Exercise details: All that should appear is the line containing "Task: Open the Hot Keys tab" and the lines after it in the records below, each reproduced exactly.

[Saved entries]
══════
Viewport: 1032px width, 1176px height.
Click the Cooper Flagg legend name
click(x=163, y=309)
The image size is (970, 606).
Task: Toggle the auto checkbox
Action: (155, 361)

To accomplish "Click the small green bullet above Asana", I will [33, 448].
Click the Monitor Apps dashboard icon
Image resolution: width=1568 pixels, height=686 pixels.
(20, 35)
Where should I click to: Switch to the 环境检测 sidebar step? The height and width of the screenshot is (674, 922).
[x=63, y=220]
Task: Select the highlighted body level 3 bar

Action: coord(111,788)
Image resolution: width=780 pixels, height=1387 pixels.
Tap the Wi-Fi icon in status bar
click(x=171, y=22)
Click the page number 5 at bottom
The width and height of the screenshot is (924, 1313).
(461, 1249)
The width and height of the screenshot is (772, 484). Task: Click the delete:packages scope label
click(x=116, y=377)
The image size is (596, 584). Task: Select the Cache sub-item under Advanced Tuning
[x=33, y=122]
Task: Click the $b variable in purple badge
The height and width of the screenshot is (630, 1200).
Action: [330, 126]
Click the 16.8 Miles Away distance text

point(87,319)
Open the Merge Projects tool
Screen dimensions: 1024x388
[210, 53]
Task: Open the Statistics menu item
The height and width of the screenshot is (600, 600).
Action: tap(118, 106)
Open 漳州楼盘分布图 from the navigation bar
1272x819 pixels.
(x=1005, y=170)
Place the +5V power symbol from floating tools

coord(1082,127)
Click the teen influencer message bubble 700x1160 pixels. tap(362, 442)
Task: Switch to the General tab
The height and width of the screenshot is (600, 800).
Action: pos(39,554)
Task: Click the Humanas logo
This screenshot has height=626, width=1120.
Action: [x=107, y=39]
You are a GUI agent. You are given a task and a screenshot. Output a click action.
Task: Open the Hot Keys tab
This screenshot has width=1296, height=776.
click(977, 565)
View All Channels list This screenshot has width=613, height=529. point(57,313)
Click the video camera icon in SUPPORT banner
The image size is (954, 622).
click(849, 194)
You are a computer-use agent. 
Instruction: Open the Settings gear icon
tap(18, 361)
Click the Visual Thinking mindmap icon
══════
Exercise response:
Task: Open the Hot Keys tab
This screenshot has width=1296, height=776.
click(977, 565)
View All Channels list This screenshot has width=613, height=529. point(57,313)
Click the video camera icon in SUPPORT banner
The image size is (954, 622).
click(849, 194)
You are a computer-use agent. 
Instruction: Open the Settings gear icon
tap(18, 361)
Click the Visual Thinking mindmap icon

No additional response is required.